The next speaker was Prof. Ruth Wodak from Vienna, now at Lancaster University in the UK where she studies multilingualism on the level of the European Union. She is part of the 6th framework program called DYLAN. What is the cost of monolingualism in terms of misunderstanding? Ruth’s thesis is that multilingualism saves money. It is not expensive because it saves us from numerous conflicts and creates the basis of dialogue. Critical discourse analysis. Not that anything for granted is what her discourse analysis is all about, not just ‘negativism’. According to Timothy Garton Ash the problem of Europe is not treaty squabbles but language: “Europe’s problem is not Brussels but Babel.” According to Wodak the problem is not the tower of Babel with its open, unfinished character but the Fortress of Europe image. What fails is the democracy deficit. Anyone who read the draft of the European Constitution can see that the 200 pages is a genre failure. It is not a constitution. The identities and borders are fluid and shifting anyway. Remember when talking about ELF (English as Lingua France) that only half the population of Europe does not speak English. Only 13% have English as their mother language. In the knowlegde-based economy multilingualism. She continued to tell about the Xenophob Project and pointed at the fact that this European Commission even has its own member for multilingualism, Leonard Orban from Romania.

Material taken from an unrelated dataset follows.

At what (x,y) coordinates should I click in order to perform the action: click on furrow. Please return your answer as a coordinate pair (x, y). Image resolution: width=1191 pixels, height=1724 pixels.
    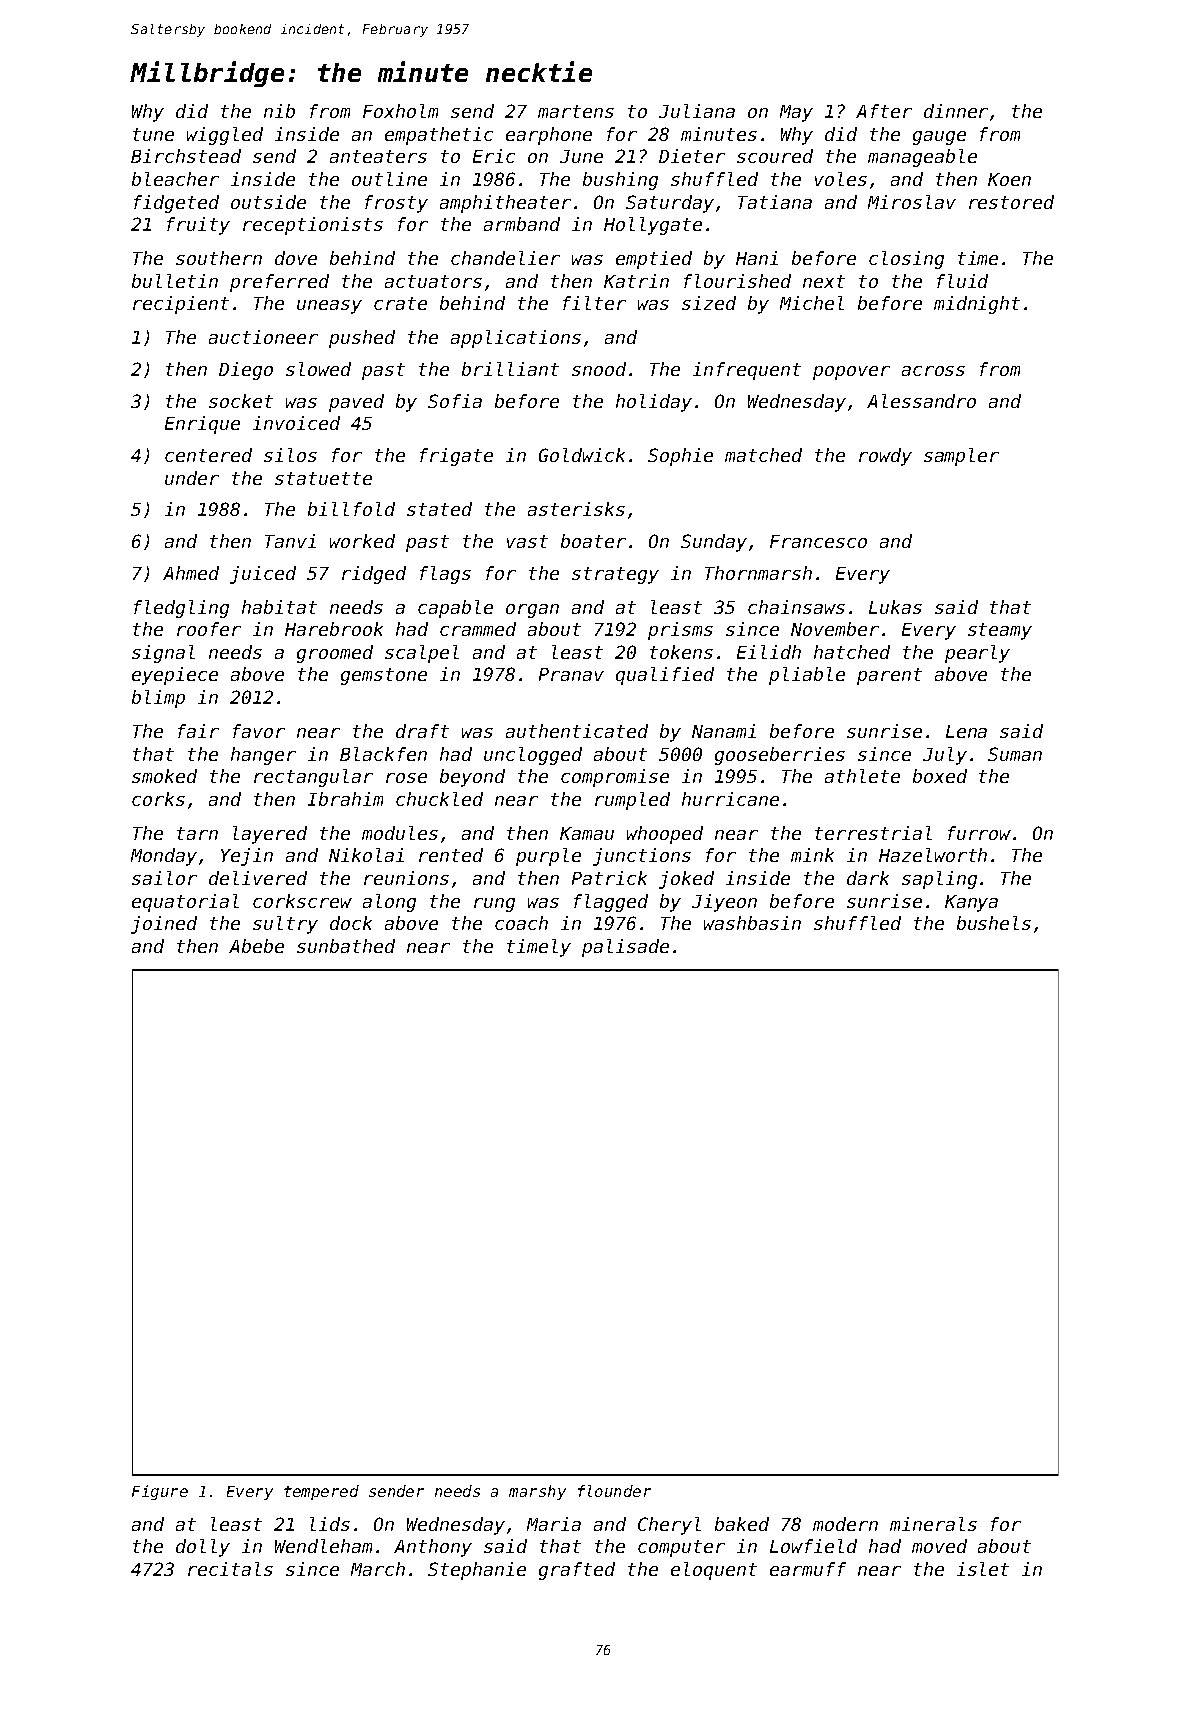
    Looking at the image, I should click on (979, 833).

In my contribution I emphasized the rapid changes in used languages on the Internet and the rise of so-called national webs that are often based on national languages. A possible way out of this dangerous development of creating new enclosures would be not to promote global English as a mediator but hybridization, a creole development of interface cultures that brings together languages on one screen. At some point I will post my text here.
Then Gérard Wormser of Sens Public and one of the organizers of the event, spoke about the proposal to mingle literacy we all share in network cultures. Scientific committees are not always the right format – but there still is a need for governance. Do we follow a public trend? Experimental publishing has to do deal with impossibility of translation (see the Cross x Words (mots croises) project, a website that was launched during this event).
The challenge of culture is how to deal with the non-profit character of the work and the need to survive in a market economy. The human factor is so important. This is what the Sens Public project has brought up. Cultural empowerment is what happens here, from organizing workshops, conferences, publications. The willingness to do (stuff) is at the centre of our concern. However, we have to keep in mind that not everything can be translation. Translation is based on admiration. The dialogues are based on real conversations, which then get translated, and stored, in digital, networked artifacts like texts and reviews.
The Aristotle scholar Barbara Cassin is the author of a work on un-translatable philosophical terms and a more popular book called Google-Moi (an article from Le Nouvel Observateur in English can be found here). Cassin neither supports Globish (Global English) nor a hierarchy of language as Martin Heidegger once proposed (Greek, then German, etc.). She described the experience she made with the Google automated translation software that always goes through English if one asks to translate language A to B. According to Derrida there is an untranslatable body of language. The Anglo-Saxon are wrong. We do not talk in concepts, we talk in languages.